• Exercise aim: Go to the line containing "This screenshot has height=661, width=767." in the records below and print it and every following line exactly, on through the line containing "Open the jns.org", then stop.

START Material for this exercise

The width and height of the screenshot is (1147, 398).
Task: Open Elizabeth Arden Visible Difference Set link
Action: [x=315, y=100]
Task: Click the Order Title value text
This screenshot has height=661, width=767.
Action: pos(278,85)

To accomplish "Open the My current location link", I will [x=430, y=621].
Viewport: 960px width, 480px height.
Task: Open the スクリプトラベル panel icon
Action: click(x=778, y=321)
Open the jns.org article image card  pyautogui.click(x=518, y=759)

END Material for this exercise
START Material for this exercise

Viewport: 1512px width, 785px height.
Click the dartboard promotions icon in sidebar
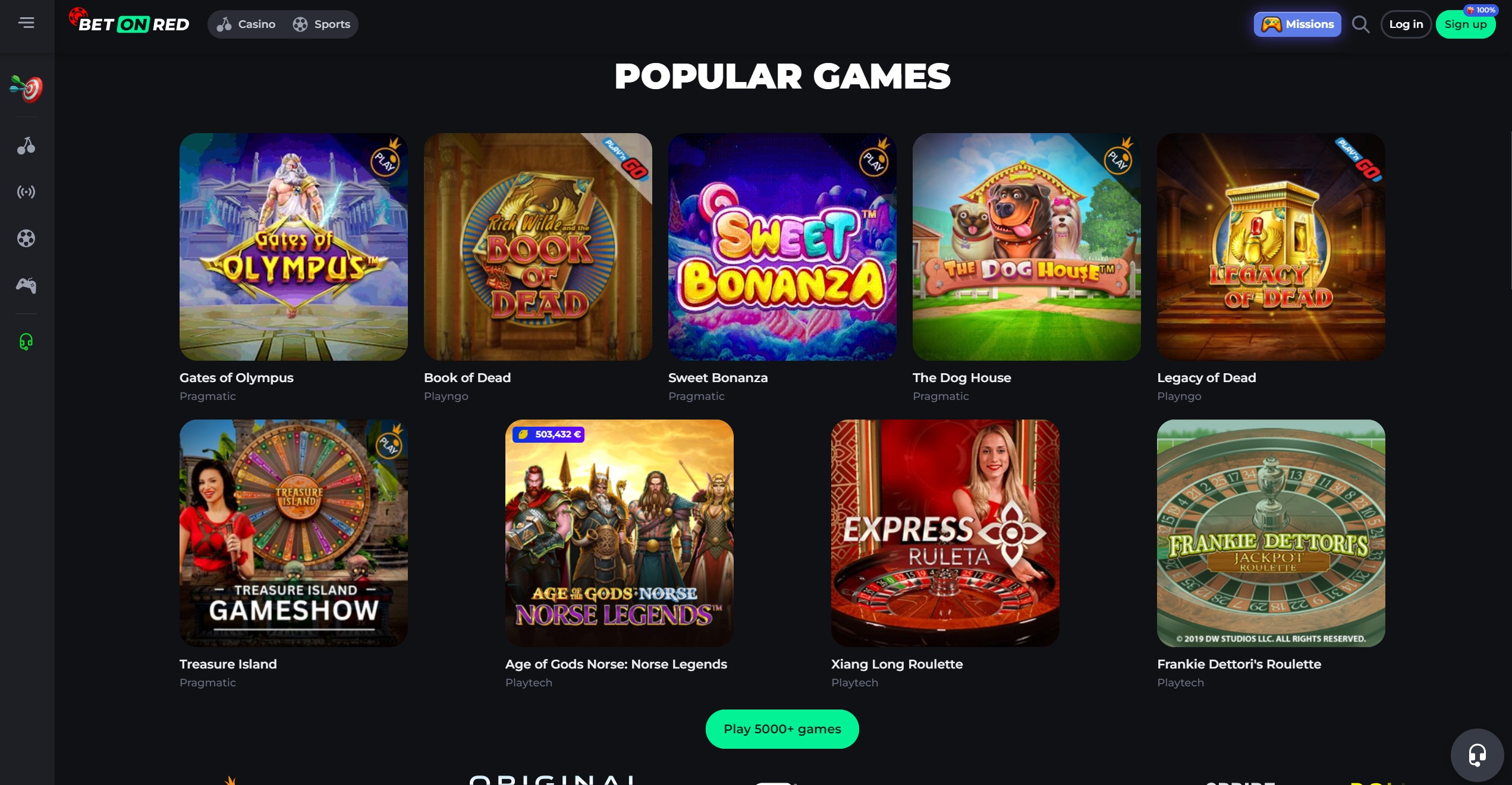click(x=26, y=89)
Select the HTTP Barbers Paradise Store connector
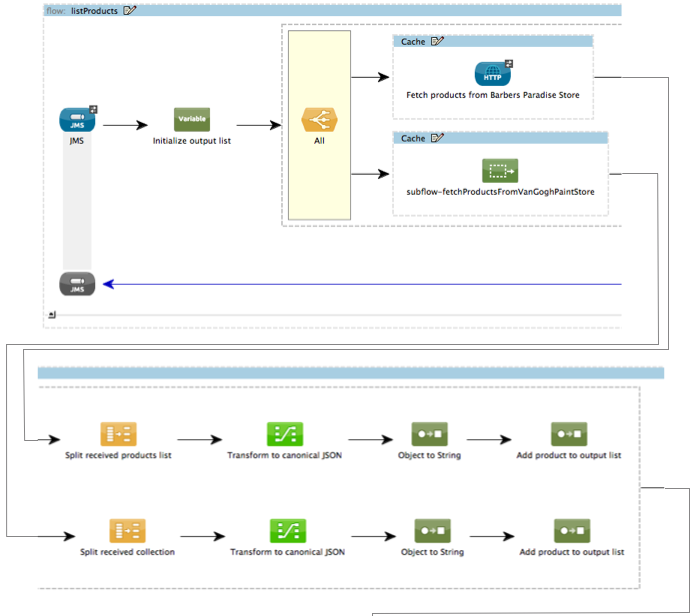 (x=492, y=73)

END Material for this exercise
START Material for this exercise

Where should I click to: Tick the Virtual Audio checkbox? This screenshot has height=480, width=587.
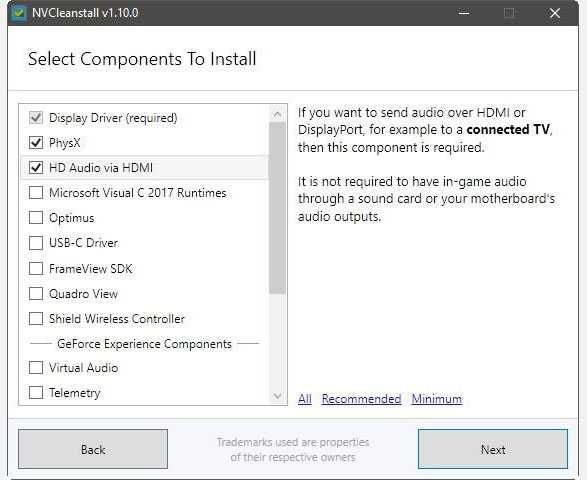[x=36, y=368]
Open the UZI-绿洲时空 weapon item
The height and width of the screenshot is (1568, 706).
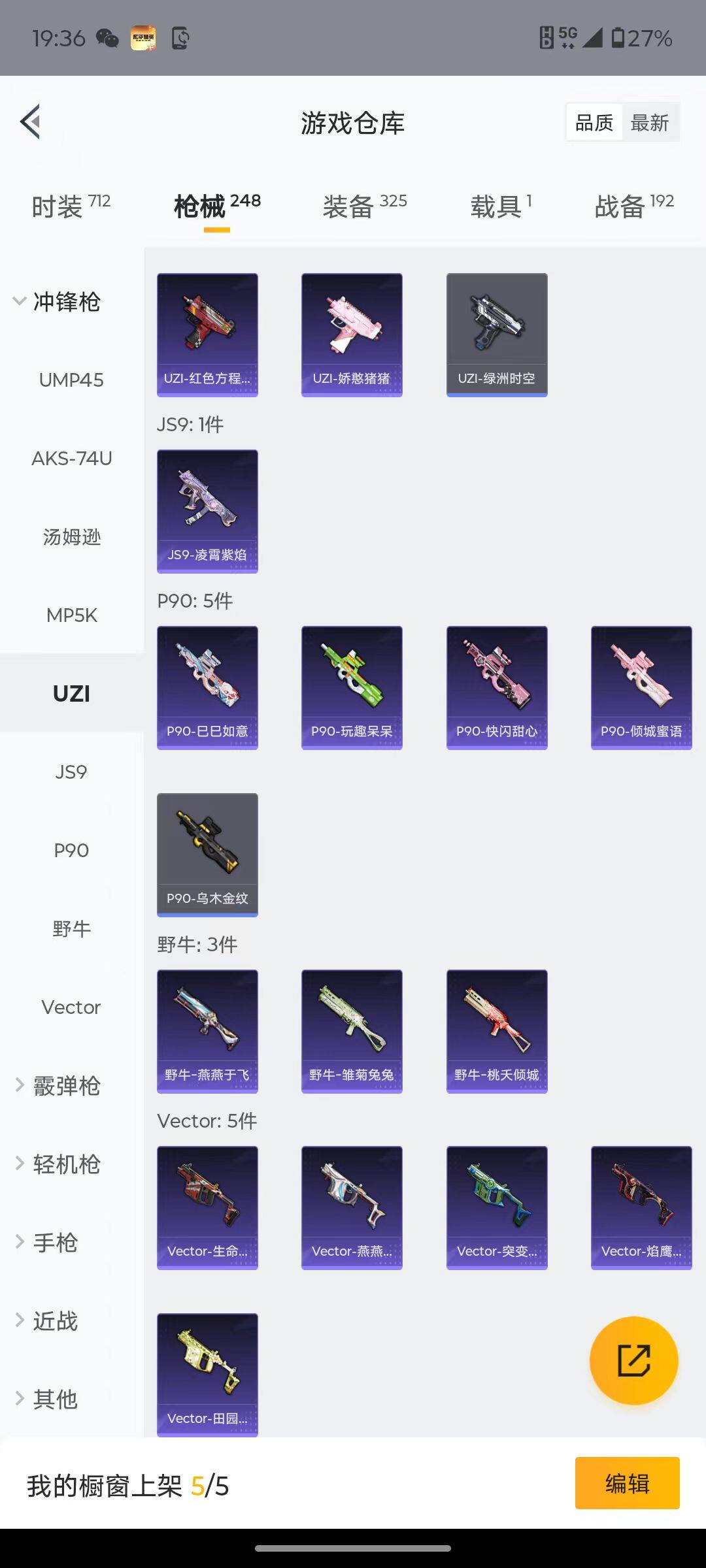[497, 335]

END Material for this exercise

• Expected answer:
This screenshot has height=661, width=767.
Action: pos(278,85)

To accomplish "Open the My current location link", I will [x=430, y=621].
Viewport: 960px width, 480px height.
Task: Open the スクリプトラベル panel icon
Action: click(x=778, y=321)
Open the jns.org article image card  pyautogui.click(x=518, y=759)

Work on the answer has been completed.